Most of the innovations that will define the 2020s are already in development. Of course, many will still face a long and uncertain path before they are ready for implementation. A common way to categorize these kinds of industry-defining complex new innovations is deeptech. BCG and Hello Tomorrow define deeptech as tech that will have a big impact, take a long time to reach market-level maturity, and require substantial capital.
The European success stories of the past decade have mostly come from companies making incremental improvements within everyday problems, rather than those producing complicated, potentially revolutionary innovation. According to our analysis, among the 60 European unicorns founded since 2008, the most common industries are mobile, software, fintech, and healthcare. With the exception of healthcare, these industries don’t inherently lend themselves towards complex, meaningful technological advances.
This shows that we’re far from unlocking the full potential of the ecosystem to produce revolutionary technologies.
“People are going to become a lot more interested in frontier science than finding another wearable.”
At Slush 2019, deeptech companies comprised 30% of all startups.
To recognize these, we used a combination of industry, technology, and keyword analysis, as well as manual scanning. Our aim was to find companies that leverage a novel, scalable, complex technology, or a significant innovation within an existing technology, as a core aspect of their offering. Additionally, this innovation needed to be the company’s own, and sold primarily as a product, rather than a service.
Arguably, the deeptech taxonomy is in and of itself a byproduct of the era of digitalization that we’ve been living through. When the infrastructure for our current, connected world was being built in the 70s, 80s and 90s, all tech was deeptech. Now, as opportunities and returns in the digital space are diminishing, more technically complex innovation is poised for a comeback.

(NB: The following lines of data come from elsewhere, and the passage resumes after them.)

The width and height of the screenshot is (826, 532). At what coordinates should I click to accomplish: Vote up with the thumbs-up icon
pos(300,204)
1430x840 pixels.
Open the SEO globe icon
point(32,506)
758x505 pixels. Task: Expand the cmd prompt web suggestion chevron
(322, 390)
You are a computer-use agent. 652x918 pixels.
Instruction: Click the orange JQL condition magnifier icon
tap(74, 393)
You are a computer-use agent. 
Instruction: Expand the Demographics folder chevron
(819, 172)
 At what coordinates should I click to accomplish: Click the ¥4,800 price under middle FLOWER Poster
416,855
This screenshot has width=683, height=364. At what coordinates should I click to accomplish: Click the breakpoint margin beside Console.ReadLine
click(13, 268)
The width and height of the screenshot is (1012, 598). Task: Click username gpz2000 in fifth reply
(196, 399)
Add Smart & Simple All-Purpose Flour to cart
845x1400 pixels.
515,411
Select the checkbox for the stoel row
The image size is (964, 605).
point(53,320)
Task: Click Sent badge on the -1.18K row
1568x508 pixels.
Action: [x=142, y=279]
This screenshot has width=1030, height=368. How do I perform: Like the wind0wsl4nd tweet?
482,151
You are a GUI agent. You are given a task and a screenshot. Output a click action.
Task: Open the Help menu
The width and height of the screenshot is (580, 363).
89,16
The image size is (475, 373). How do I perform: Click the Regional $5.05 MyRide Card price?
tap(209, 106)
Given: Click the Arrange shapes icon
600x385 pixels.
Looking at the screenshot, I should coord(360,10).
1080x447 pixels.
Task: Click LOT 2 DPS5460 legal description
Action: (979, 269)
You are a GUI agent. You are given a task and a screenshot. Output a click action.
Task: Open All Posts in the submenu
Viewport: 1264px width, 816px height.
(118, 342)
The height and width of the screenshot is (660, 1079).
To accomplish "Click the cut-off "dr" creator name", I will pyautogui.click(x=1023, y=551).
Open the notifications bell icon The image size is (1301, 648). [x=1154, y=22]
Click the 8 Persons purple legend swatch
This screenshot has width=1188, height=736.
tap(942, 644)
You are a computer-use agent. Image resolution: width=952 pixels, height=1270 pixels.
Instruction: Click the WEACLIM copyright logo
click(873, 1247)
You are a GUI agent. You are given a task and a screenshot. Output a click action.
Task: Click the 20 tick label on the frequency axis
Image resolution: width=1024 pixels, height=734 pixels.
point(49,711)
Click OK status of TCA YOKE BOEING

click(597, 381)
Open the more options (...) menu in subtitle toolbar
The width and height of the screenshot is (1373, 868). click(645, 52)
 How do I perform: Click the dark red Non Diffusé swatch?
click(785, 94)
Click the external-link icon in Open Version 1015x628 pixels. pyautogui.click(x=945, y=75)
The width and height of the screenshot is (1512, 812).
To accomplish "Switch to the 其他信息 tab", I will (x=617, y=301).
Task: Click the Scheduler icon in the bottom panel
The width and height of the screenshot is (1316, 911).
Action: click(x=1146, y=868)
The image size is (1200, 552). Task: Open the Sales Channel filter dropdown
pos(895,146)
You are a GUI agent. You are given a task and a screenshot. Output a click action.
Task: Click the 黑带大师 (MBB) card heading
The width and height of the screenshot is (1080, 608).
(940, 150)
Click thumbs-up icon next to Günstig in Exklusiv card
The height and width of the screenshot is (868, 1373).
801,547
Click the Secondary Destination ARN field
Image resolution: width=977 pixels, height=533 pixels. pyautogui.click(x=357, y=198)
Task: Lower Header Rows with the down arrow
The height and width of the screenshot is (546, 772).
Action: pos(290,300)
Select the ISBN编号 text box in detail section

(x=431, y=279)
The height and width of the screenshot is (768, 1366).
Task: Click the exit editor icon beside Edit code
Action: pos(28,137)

This is important, because humankind desperately needs these kinds of technologies to address the existential threats that it faces. With the return to deep innovation, we need a world of effortless collaboration within and across different factions of society, where all lines of human ingenuity are exploited to the utmost.
“If startups want to tackle the big, complex challenges that the world faces, like climate change, urbanisation and health, they can’t work on their own anymore. These problems require us to collaborate closely with corporations, governments and cities.”